See the official PDB documentation for more details on using PDB.
Using Valgrind
Valgrind is a dynamic analysis tool used (primarily) to profile a target application and detect the source of run-time errors, as well as detect memory leaks.
For Valgrind to function, the target gem5 binary must have been compiled to
include debugging information. Therefore, the gem5.debug binaries must be
used. Due to difficulties with Valgrind working with tcmalloc, gem5.debug
must be compiled without using the --without-tcmalloc flag:
scons --without-tcmalloc build/ALL/gem5.debug
To run a check using Valgrind, execute the following:
valgrind --leak-check=yes --suppressions=util/valgrind-suppressions build/ALL/gem5.debug {gem5 arguments}
The above will run the gem5 and do two things:
- Give a stack trace if a run-time error is received.
- Give information about potential memory leaks.
The util/valgrind-suppressions file contains a set of warnings that are
reported by Valgrind but are not considered a problem by gem5 developers.
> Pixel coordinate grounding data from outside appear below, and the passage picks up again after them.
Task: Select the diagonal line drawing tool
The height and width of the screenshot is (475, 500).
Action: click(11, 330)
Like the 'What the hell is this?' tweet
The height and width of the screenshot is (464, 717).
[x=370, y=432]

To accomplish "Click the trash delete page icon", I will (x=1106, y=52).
Valgrind is known to provide false positives. util/valgrind-suppressions
should be updated as these false positives are revealed. More information
about suppressing Valgrind warnings can be found in the Valgrind User Manual.
If a run-time error is received, Valgrind will return an output which looks like the following (taken from the Valgrind Quick Start Guide):
==19182== Invalid write of size 4
==19182== at 0x804838F: f (example.c:6)
==19182== by 0x80483AB: main (example.c:11)
In this output:
- 19182 is the process ID
Invalid writeis what kind of error.- Below this error is the stack trace. In this example the leak occurred at
line 6 in
example.c. This line is contained within functionfwhich was called by themainmethod at line 11 (also inexample.c). 0x804838Fis the code address. This is usually not important.
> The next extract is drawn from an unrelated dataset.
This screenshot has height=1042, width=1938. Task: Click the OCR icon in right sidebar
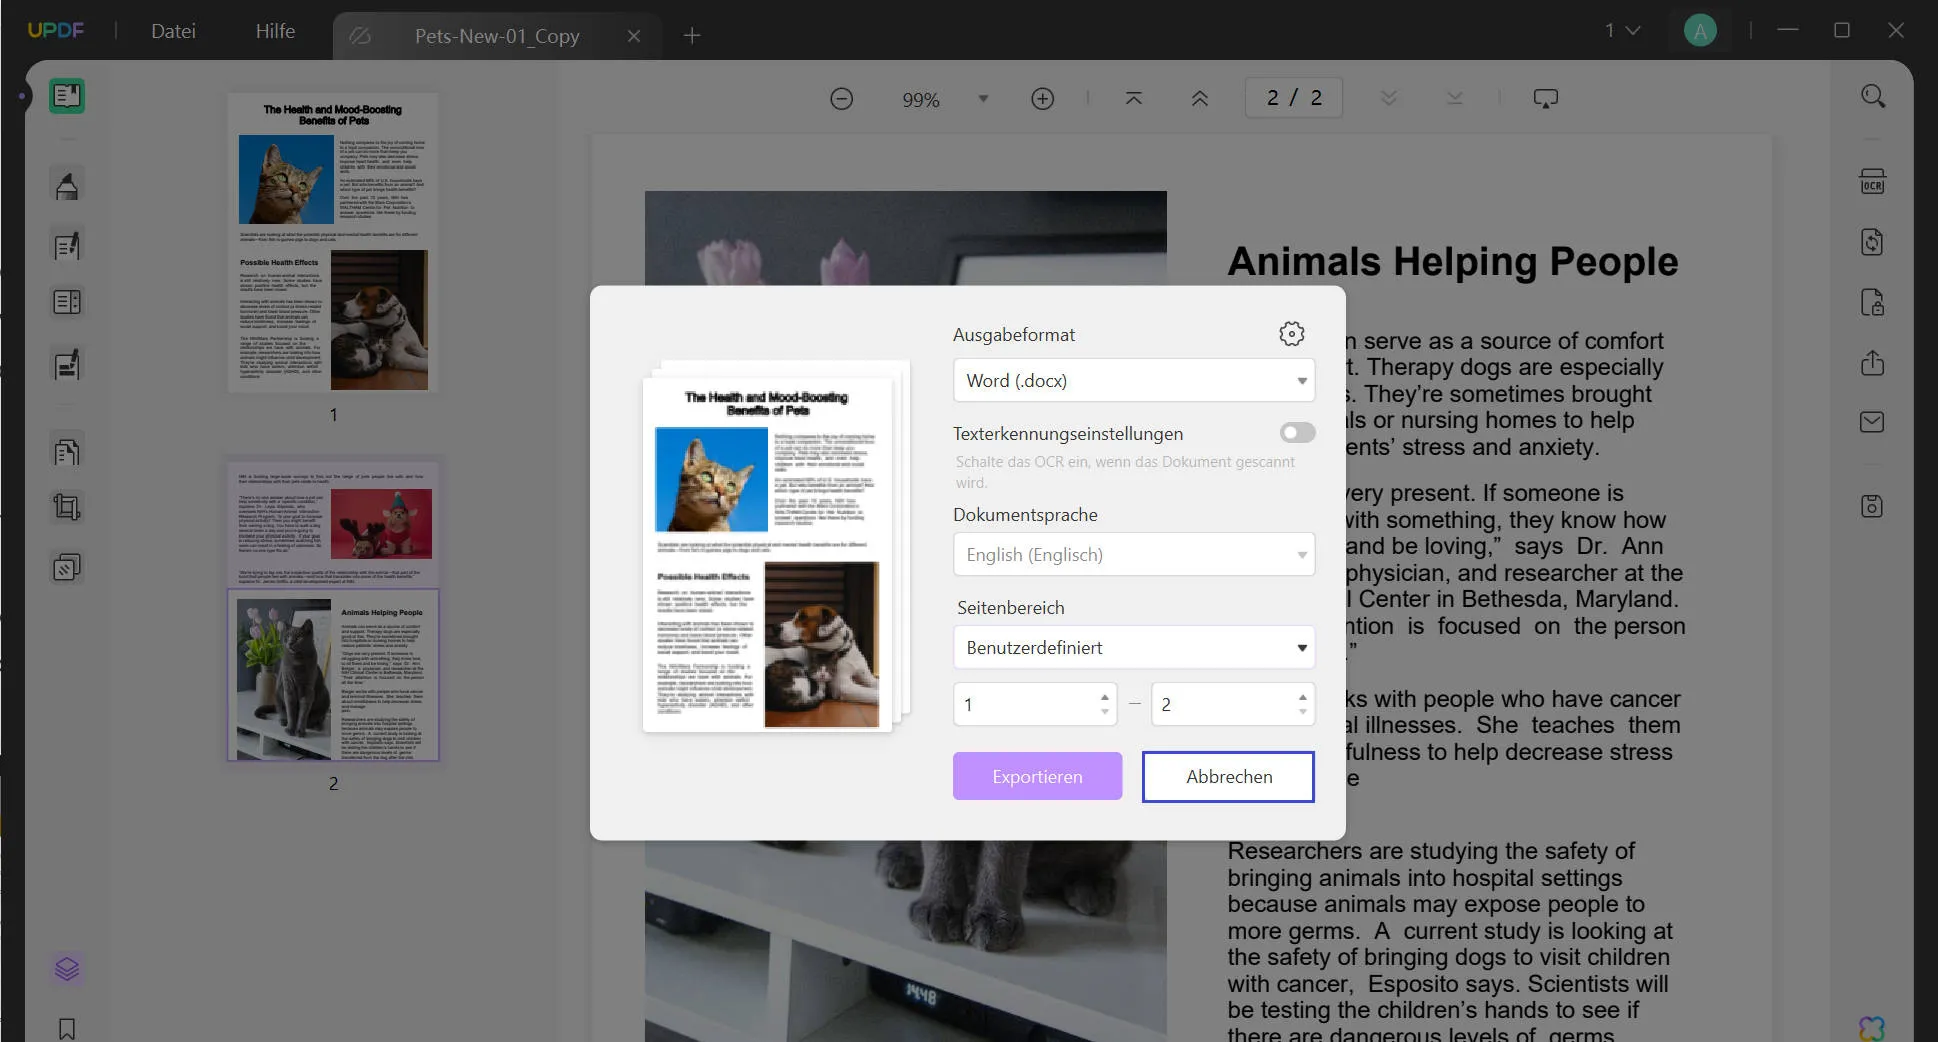(x=1872, y=182)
Valgrind may also return warnings about memory leaks, such as:
==19182== 40 bytes in 1 blocks are definitely lost in loss record 1 of 1
==19182== at 0x1B8FF5CD: malloc (vg_replace_malloc.c:130)
==19182== by 0x8048385: f (a.c:5)
==19182== by 0x80483AB: main (a.c:11)
The stack trace will tell you where the memory leak occurred. If Valgrind states that a block of memory was “definitely lost” then there is a memory leak. However, if Valgrind states that a block was “probably lost”, Valgrind has reason to believe memory is leaking but perhaps not (this is normally if the code is doing something complex with pointers).
If Valgrind returns an output in which a root cause is difficult to determine,
try running Valgrind with --track-origins=yes. This will increase execution
time but will provide more information.
The Valgrind User Manual should be consulted for more advanced features.